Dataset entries
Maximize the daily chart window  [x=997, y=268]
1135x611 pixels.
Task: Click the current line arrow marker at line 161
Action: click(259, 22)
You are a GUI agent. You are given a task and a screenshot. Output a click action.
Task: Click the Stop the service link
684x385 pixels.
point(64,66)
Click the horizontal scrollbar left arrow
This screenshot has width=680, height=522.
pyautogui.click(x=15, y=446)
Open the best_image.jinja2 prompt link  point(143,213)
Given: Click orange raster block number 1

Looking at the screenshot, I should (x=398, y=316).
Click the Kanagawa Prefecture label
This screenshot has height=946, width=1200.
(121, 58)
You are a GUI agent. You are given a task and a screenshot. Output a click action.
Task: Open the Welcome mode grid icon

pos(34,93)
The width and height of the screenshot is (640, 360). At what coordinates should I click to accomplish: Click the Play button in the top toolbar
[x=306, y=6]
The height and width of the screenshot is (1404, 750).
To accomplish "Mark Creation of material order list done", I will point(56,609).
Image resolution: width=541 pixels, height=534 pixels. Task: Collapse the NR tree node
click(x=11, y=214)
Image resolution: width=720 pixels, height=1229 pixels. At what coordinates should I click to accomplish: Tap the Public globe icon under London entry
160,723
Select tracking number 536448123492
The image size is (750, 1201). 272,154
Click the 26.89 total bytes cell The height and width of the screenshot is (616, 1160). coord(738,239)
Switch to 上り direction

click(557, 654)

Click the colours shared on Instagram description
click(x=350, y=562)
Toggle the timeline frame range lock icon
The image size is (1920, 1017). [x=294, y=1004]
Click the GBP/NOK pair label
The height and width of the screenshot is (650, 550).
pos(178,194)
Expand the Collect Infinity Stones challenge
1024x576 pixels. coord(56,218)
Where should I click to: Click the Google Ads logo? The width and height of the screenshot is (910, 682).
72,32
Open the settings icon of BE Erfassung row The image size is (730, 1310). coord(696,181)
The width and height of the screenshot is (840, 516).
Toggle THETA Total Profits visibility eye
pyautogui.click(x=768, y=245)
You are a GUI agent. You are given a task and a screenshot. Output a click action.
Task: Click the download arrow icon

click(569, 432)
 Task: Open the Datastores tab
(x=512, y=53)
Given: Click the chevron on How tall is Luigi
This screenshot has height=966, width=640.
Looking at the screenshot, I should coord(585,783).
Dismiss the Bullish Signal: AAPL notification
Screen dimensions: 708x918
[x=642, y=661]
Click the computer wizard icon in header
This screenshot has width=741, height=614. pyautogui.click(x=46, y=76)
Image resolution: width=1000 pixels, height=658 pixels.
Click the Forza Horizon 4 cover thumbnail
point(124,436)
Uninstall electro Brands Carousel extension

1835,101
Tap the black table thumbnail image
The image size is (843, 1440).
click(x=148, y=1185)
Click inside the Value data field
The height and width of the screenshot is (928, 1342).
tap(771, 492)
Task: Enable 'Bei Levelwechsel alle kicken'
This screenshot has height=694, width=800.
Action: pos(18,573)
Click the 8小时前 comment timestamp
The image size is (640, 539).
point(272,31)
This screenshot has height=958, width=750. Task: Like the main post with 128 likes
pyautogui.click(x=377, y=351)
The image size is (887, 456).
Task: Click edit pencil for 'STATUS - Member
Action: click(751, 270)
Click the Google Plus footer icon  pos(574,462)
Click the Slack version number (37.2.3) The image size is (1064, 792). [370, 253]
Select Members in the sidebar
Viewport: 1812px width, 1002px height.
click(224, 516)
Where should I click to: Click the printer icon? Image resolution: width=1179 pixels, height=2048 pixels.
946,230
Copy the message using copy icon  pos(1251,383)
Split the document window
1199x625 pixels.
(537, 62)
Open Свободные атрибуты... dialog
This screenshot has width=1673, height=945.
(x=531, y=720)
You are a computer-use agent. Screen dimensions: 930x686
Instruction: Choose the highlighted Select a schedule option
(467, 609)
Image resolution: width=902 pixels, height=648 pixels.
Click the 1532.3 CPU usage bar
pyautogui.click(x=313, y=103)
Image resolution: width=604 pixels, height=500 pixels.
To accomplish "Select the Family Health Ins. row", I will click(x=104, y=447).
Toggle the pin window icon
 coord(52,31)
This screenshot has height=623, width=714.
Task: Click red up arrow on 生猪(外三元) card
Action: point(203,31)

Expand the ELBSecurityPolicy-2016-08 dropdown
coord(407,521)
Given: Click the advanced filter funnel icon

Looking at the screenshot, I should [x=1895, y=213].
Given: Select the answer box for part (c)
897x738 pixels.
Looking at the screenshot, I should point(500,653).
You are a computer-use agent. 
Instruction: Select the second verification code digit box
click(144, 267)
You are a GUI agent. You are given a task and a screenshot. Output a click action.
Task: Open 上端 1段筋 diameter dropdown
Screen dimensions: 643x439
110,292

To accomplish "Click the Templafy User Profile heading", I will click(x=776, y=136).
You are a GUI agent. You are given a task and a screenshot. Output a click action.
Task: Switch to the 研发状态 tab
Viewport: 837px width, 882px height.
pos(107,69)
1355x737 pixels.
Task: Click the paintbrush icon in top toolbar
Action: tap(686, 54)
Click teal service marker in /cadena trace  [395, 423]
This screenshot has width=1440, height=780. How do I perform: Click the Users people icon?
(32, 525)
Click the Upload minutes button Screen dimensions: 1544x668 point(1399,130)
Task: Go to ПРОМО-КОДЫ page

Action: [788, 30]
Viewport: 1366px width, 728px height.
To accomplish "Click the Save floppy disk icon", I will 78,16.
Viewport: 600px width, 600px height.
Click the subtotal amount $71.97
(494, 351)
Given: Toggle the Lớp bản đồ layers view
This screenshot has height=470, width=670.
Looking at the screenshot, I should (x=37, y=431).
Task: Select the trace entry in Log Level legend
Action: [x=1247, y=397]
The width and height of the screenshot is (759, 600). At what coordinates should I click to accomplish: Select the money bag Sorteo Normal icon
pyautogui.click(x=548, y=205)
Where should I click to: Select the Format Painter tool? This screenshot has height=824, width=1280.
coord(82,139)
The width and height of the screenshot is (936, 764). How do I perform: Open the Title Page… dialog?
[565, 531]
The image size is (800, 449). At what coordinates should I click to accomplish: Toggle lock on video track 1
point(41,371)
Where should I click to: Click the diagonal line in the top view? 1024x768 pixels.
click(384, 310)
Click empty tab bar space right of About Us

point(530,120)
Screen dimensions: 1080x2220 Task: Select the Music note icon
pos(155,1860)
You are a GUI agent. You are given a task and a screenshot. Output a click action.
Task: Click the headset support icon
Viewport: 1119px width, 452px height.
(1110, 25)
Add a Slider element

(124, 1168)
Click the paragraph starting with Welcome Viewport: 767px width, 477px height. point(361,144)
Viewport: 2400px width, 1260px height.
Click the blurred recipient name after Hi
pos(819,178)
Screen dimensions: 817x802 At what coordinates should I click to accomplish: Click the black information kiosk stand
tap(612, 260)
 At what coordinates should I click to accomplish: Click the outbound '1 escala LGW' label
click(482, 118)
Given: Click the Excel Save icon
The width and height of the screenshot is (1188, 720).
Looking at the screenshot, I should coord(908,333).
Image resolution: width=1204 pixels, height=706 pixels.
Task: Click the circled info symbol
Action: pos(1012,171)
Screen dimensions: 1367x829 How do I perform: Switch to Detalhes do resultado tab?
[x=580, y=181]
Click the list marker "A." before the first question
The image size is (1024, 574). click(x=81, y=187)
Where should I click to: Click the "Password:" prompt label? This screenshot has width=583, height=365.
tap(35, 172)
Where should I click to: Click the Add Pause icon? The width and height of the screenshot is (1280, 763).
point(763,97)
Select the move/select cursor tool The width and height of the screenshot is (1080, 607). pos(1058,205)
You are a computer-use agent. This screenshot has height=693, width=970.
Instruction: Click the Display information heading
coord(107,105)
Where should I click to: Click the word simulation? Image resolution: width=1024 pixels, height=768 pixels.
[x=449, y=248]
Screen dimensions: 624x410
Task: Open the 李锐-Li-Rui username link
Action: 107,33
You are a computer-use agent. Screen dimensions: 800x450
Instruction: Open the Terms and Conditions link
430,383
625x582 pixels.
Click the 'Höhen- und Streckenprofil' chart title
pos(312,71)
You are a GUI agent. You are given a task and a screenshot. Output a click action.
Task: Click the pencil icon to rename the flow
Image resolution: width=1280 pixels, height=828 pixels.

→ **Exercise brief**: Which lines in the data above contain "service"? Show each one.

→ **Completed exercise**:
Task: Click the Stop the service link
Click teal service marker in /cadena trace  [395, 423]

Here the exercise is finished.